__THE EXERCISE__. Can you quote all of the lines below verbatim, from the first to the last?

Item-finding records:
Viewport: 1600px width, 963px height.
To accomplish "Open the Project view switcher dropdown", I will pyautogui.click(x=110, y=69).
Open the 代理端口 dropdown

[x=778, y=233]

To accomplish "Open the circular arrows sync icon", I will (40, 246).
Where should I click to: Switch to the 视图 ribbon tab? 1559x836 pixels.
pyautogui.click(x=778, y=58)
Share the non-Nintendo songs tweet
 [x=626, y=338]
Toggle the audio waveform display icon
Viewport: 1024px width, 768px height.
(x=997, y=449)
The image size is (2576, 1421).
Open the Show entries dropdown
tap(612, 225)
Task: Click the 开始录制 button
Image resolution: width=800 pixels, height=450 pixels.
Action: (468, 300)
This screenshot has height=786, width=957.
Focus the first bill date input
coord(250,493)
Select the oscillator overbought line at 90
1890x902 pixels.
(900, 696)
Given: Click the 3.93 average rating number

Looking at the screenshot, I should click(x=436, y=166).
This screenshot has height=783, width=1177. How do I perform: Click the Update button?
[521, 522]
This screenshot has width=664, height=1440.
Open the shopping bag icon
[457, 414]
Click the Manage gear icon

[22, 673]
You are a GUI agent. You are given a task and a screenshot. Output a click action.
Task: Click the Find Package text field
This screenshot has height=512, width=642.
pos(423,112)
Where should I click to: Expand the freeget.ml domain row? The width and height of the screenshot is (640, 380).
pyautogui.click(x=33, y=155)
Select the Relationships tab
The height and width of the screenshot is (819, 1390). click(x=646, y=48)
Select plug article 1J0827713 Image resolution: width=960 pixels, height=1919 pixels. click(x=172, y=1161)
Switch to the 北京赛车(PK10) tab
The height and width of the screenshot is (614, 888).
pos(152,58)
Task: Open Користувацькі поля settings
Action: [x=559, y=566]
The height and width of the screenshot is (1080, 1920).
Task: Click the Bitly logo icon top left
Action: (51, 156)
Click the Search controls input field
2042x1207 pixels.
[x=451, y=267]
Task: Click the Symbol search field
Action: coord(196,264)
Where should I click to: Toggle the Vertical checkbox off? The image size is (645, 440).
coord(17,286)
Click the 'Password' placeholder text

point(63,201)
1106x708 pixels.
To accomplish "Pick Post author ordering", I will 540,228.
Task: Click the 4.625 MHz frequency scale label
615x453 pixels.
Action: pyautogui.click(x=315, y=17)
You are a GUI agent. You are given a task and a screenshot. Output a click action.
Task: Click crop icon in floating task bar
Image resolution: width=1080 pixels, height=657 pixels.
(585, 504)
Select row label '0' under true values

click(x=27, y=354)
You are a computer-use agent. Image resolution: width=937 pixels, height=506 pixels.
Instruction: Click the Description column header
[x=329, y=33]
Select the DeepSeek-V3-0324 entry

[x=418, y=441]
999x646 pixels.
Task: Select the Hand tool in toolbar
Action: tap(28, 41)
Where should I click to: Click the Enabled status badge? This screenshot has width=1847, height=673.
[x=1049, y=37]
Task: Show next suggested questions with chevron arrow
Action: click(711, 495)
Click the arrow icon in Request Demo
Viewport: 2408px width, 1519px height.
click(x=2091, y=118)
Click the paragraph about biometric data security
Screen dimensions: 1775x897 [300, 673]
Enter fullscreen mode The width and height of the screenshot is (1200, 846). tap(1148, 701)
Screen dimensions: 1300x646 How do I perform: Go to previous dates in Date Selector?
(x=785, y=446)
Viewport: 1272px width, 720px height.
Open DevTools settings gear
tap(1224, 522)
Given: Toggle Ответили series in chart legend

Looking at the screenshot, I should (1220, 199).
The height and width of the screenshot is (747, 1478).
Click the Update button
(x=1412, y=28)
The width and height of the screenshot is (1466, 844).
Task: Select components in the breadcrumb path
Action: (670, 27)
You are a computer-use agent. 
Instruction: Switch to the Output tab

__WRITTEN ANSWER__.
Viewport: 1600px width, 963px height.
To accomplish "Open the Project view switcher dropdown", I will pyautogui.click(x=110, y=69).
Open the 代理端口 dropdown

[x=778, y=233]

To accomplish "Open the circular arrows sync icon", I will (40, 246).
Where should I click to: Switch to the 视图 ribbon tab? 1559x836 pixels.
pyautogui.click(x=778, y=58)
Share the non-Nintendo songs tweet
 [x=626, y=338]
Toggle the audio waveform display icon
Viewport: 1024px width, 768px height.
(x=997, y=449)
The image size is (2576, 1421).
Open the Show entries dropdown
tap(612, 225)
Task: Click the 开始录制 button
Image resolution: width=800 pixels, height=450 pixels.
Action: (468, 300)
This screenshot has height=786, width=957.
Focus the first bill date input
coord(250,493)
Select the oscillator overbought line at 90
1890x902 pixels.
(900, 696)
Given: Click the 3.93 average rating number

Looking at the screenshot, I should click(x=436, y=166).
This screenshot has height=783, width=1177. How do I perform: Click the Update button?
[521, 522]
This screenshot has width=664, height=1440.
Open the shopping bag icon
[457, 414]
Click the Manage gear icon

[22, 673]
You are a GUI agent. You are given a task and a screenshot. Output a click action.
Task: Click the Find Package text field
This screenshot has height=512, width=642.
pos(423,112)
Where should I click to: Expand the freeget.ml domain row? The width and height of the screenshot is (640, 380).
pyautogui.click(x=33, y=155)
Select the Relationships tab
The height and width of the screenshot is (819, 1390). click(x=646, y=48)
Select plug article 1J0827713 Image resolution: width=960 pixels, height=1919 pixels. click(x=172, y=1161)
Switch to the 北京赛车(PK10) tab
The height and width of the screenshot is (614, 888).
pos(152,58)
Task: Open Користувацькі поля settings
Action: [x=559, y=566]
The height and width of the screenshot is (1080, 1920).
Task: Click the Bitly logo icon top left
Action: (51, 156)
Click the Search controls input field
2042x1207 pixels.
[x=451, y=267]
Task: Click the Symbol search field
Action: coord(196,264)
Where should I click to: Toggle the Vertical checkbox off? The image size is (645, 440).
coord(17,286)
Click the 'Password' placeholder text

point(63,201)
1106x708 pixels.
To accomplish "Pick Post author ordering", I will 540,228.
Task: Click the 4.625 MHz frequency scale label
615x453 pixels.
Action: pyautogui.click(x=315, y=17)
You are a GUI agent. You are given a task and a screenshot. Output a click action.
Task: Click crop icon in floating task bar
Image resolution: width=1080 pixels, height=657 pixels.
(585, 504)
Select row label '0' under true values

click(x=27, y=354)
You are a computer-use agent. Image resolution: width=937 pixels, height=506 pixels.
Instruction: Click the Description column header
[x=329, y=33]
Select the DeepSeek-V3-0324 entry

[x=418, y=441]
999x646 pixels.
Task: Select the Hand tool in toolbar
Action: tap(28, 41)
Where should I click to: Click the Enabled status badge? This screenshot has width=1847, height=673.
[x=1049, y=37]
Task: Show next suggested questions with chevron arrow
Action: click(711, 495)
Click the arrow icon in Request Demo
Viewport: 2408px width, 1519px height.
click(x=2091, y=118)
Click the paragraph about biometric data security
Screen dimensions: 1775x897 [300, 673]
Enter fullscreen mode The width and height of the screenshot is (1200, 846). tap(1148, 701)
Screen dimensions: 1300x646 How do I perform: Go to previous dates in Date Selector?
(x=785, y=446)
Viewport: 1272px width, 720px height.
Open DevTools settings gear
tap(1224, 522)
Given: Toggle Ответили series in chart legend

Looking at the screenshot, I should (1220, 199).
The height and width of the screenshot is (747, 1478).
Click the Update button
(x=1412, y=28)
The width and height of the screenshot is (1466, 844).
Task: Select components in the breadcrumb path
Action: (670, 27)
You are a computer-use agent. 
Instruction: Switch to the Output tab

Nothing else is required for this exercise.